#### What you are asked to do:
From the interview below, extract the wording that runs from "From my mother." up to and including "with ACM SIGGRAPH?", copying it without any change.

#### Passage provided:
• • • •

At the time that I joined at Bell Laboratories, Tom Funkhouser had done some impressive work on real-time walkthroughs of complex virtual environments. The next obvious step to increase reality was to incorporate real-time sound. We had a world-class acoustics group at Bell Labs. I suggested to them they help us add real-time audio to the virtual environments. I still remember one conversation: “Ingrid, we (acousticians) developed ray-tracing long before you did in computer graphics, and real-time acoustics with just specular reflection in anything but a very simple environment cannot be done. And diffraction is impossible”. It took me three months before the acousticians agree to sit down for a meeting. A few years later we published several paper and patents, with the acousticians as co-authors and co-inventors. Tom Funkhouser presented the first paper on acoustics in virtual environments at SIGGRAPH in 1998.
7. If you could have dinner with one living or non-living person, who would it be and why?
With my mother’s mother. In year 1900, just after graduation from nursing school, she travelled by train from the south of Sweden while the church bells rang in the new century, to the very north of Sweden to start a first aid station among the Sámi people. A few years later she set out from Sweden for Ethiopia as a missionary. Her journey was interrupted in Florence, where after a long illness she returned to Sweden. – When you are young you unfortunately do not appreciate your elders – how was I to know that every grandmother did not have as interesting a life?
With my father. During much of the Second World War, Sweden was surrounded by Germans: in Finland and the Baltic states in the east, in Poland, occupied Denmark and Germany itself in the south, and occupied Norway to the west. During this time the Germans leased telegraph lines running through Sweden, which allowed the Swedes to intercept encrypted messages regarding German plans. My father headed a small group of mathematicians in Arne Beurling’s organization that succeeded in breaking the Lorenz SZ40 and SZ42 machines without any electronics, using bicycle chains! Unfortunately, he died before the work was declassified. While I have learned about his work from written accounts, I would have liked to learn directly from him about his war years.
8. What is something most people don’t know about you?
In middle school I flunked penmanship, and had to stay after school for remedial instruction. My teacher told me that if I could not write neatly, I would never amount to anything! I shrugged and answered: “I will have a secretary when I grow up.” (After all, my father did, so why shouldn’t I?)
9. From which single individual have you learned the most in your life? What did they teach you?
From my mother. In primary school I had to take dictation, which for someone dyslexic was all but impossible. Each morning during fourth grade spring semester my mother would dictate a passage from some book while she made breakfast and I would write. Every time I write my name, I can hear her words when she sent me off to school: “Remember your “g”s and your “d”s”!
From Andy van Dam. Yes, I learned about computer graphics from Andy, but more importantly he instilled in me a “can do it” attitude that I have tried to emulate throughout my career. With Andy, “it is too hard”, “it will not work”, “it cannot be done” were never excuses but should rather be seen as challenges or inspiration.
10. Is there someone in particular who has influenced your decision to work with ACM SIGGRAPH?
I cannot point to any one individual. In the early days of SIGGRAPH, it was an organization with a mission. Everyone in the Executive and the Conference Committees had an enthusiasm and passion that was hard to resist and made it easy to get involved with the organization.
11. What can you point to in your career as your proudest moment?
In 2000, receiving a Philosophiae Doctorem Honoris Causa from Uppsala University. The University is the oldest in Scandinavia, dating back to the 15th century and many of the customs of conferring degrees are very old, with most of the proceedings conducted in Latin. Required dress is tails or formal academic garb. The ceremony is followed by a dinner and ball at the Uppsala Castle in the very hall where Queen Kristinaabdicated the throne in 1654.

• • • •

Collected data entries
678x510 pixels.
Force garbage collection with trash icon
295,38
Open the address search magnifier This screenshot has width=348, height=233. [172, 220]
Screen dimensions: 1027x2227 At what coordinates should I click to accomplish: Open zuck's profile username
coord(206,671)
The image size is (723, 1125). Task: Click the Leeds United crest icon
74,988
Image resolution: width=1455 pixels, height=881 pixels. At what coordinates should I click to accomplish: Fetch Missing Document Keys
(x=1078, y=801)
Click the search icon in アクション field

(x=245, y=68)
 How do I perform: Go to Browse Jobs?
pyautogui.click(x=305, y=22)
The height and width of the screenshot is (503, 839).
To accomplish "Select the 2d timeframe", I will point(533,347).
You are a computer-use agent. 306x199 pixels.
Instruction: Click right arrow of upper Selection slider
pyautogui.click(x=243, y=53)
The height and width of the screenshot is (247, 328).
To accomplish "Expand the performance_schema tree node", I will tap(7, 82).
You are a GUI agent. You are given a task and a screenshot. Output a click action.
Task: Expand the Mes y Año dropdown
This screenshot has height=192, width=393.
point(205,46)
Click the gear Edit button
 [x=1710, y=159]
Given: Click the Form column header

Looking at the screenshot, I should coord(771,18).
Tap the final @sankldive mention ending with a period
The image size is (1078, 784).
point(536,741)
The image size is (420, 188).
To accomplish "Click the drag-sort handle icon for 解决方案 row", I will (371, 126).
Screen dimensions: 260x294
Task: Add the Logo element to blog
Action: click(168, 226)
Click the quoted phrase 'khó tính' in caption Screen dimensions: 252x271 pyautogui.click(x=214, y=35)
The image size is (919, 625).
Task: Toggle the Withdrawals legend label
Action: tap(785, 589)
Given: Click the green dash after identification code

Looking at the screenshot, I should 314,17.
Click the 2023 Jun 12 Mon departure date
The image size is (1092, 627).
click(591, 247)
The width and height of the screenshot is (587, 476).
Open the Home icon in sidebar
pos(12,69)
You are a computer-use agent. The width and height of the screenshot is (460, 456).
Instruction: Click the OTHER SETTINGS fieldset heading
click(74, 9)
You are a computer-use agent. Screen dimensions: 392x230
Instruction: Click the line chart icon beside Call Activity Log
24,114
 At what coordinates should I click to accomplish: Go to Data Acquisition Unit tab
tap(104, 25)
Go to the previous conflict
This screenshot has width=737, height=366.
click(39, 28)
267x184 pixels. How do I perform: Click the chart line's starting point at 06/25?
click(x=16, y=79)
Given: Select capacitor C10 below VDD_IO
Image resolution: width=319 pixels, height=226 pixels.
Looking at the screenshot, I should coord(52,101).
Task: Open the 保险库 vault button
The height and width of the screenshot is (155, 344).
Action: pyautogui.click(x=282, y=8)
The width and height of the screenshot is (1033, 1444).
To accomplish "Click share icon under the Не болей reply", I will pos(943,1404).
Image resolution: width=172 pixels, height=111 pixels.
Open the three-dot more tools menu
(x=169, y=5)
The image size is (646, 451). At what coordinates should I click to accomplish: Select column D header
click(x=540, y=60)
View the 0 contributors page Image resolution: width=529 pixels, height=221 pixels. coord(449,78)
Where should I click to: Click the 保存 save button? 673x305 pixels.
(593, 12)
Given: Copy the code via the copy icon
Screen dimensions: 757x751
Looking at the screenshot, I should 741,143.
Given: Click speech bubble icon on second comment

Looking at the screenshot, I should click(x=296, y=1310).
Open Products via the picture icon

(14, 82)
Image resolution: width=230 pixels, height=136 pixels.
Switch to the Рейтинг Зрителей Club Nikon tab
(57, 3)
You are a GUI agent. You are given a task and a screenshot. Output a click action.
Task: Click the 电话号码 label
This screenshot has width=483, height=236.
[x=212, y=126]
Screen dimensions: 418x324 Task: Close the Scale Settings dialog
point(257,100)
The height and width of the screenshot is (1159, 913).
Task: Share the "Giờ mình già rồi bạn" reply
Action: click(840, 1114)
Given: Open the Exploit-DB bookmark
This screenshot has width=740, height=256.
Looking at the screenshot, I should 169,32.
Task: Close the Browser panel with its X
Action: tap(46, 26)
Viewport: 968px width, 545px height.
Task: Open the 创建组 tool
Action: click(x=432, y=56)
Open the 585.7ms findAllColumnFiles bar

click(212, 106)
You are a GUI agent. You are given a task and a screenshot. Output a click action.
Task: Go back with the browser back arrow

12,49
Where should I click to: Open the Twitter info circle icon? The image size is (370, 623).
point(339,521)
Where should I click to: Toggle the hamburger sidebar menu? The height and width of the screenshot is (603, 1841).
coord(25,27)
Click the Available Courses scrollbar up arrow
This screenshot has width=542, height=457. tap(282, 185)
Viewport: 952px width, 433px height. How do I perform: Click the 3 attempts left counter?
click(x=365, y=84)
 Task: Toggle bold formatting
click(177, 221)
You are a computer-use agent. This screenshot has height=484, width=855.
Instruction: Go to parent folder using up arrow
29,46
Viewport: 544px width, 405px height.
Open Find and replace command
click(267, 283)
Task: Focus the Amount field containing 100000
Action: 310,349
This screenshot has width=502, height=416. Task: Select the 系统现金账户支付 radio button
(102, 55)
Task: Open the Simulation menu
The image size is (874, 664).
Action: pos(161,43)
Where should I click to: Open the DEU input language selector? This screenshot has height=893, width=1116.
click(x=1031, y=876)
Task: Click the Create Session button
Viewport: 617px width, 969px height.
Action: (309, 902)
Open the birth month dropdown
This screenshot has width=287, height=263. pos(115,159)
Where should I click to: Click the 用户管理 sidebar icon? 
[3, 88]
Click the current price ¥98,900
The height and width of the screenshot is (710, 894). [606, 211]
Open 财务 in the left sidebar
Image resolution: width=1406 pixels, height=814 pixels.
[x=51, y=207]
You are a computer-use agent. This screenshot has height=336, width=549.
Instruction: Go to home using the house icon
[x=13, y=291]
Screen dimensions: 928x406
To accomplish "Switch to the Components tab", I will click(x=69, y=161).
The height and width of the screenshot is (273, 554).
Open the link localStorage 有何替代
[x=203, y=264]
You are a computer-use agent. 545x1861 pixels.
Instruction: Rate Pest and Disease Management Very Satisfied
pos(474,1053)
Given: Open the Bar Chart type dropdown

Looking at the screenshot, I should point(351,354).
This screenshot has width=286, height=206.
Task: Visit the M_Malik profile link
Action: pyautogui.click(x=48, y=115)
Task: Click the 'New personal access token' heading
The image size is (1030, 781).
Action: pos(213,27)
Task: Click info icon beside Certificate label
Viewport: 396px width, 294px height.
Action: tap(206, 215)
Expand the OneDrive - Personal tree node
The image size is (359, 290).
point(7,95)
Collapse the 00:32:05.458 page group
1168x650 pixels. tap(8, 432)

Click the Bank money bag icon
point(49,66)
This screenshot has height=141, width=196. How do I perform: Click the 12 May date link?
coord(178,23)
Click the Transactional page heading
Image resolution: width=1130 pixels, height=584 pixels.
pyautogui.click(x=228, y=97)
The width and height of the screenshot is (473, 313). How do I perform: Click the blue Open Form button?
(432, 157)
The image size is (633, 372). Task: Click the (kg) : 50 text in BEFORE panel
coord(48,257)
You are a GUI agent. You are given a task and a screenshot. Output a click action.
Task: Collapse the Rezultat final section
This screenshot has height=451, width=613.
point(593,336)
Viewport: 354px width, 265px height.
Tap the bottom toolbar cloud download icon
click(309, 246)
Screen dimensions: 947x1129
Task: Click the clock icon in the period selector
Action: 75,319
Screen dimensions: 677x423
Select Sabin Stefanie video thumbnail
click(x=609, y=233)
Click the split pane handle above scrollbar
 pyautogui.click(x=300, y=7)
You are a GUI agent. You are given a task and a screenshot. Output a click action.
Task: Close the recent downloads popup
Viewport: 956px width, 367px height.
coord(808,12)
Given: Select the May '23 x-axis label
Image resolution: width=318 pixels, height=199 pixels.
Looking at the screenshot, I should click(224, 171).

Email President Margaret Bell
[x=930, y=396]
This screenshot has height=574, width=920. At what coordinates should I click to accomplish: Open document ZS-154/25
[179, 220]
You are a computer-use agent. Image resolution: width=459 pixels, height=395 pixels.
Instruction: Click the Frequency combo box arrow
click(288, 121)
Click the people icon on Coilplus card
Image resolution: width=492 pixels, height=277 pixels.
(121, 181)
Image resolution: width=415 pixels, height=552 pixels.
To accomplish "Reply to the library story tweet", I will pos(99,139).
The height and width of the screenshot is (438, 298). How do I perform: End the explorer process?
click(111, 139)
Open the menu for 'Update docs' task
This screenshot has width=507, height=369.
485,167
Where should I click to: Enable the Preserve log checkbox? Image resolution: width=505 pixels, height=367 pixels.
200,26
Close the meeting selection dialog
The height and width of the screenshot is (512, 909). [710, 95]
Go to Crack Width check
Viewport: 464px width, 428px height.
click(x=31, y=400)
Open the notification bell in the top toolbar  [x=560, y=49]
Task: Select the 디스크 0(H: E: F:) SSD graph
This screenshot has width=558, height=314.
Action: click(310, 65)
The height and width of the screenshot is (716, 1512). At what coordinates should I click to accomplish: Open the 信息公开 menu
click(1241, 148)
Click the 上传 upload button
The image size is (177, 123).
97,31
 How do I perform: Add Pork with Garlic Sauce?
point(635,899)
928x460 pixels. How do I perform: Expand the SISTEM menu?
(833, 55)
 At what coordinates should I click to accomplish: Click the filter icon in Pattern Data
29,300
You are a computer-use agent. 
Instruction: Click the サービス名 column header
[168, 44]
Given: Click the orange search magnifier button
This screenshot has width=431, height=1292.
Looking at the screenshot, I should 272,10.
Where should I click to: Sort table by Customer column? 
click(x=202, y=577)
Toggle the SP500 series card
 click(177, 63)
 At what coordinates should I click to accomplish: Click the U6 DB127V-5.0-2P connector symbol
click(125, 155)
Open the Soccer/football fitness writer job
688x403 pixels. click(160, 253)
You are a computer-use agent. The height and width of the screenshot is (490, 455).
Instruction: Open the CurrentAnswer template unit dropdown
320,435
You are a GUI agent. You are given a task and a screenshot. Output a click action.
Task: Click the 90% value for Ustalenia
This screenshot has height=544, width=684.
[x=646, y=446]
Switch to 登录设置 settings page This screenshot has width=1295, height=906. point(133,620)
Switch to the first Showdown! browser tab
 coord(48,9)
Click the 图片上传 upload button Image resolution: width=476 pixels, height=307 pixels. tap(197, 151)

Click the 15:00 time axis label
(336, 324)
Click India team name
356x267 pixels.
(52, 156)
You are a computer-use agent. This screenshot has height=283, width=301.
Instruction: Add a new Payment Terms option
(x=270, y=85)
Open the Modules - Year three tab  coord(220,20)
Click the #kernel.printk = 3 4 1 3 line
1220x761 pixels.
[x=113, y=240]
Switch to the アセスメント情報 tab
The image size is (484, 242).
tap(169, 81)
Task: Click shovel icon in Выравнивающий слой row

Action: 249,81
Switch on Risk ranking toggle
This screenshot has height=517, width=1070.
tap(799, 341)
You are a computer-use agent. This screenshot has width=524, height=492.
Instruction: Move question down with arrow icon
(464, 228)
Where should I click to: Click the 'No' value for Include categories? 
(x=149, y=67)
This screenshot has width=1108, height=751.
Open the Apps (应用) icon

• • • •

#### Answer section:
From my mother. In primary school I had to take dictation, which for someone dyslexic was all but impossible. Each morning during fourth grade spring semester my mother would dictate a passage from some book while she made breakfast and I would write. Every time I write my name, I can hear her words when she sent me off to school: “Remember your “g”s and your “d”s”!
From Andy van Dam. Yes, I learned about computer graphics from Andy, but more importantly he instilled in me a “can do it” attitude that I have tried to emulate throughout my career. With Andy, “it is too hard”, “it will not work”, “it cannot be done” were never excuses but should rather be seen as challenges or inspiration.
10. Is there someone in particular who has influenced your decision to work with ACM SIGGRAPH?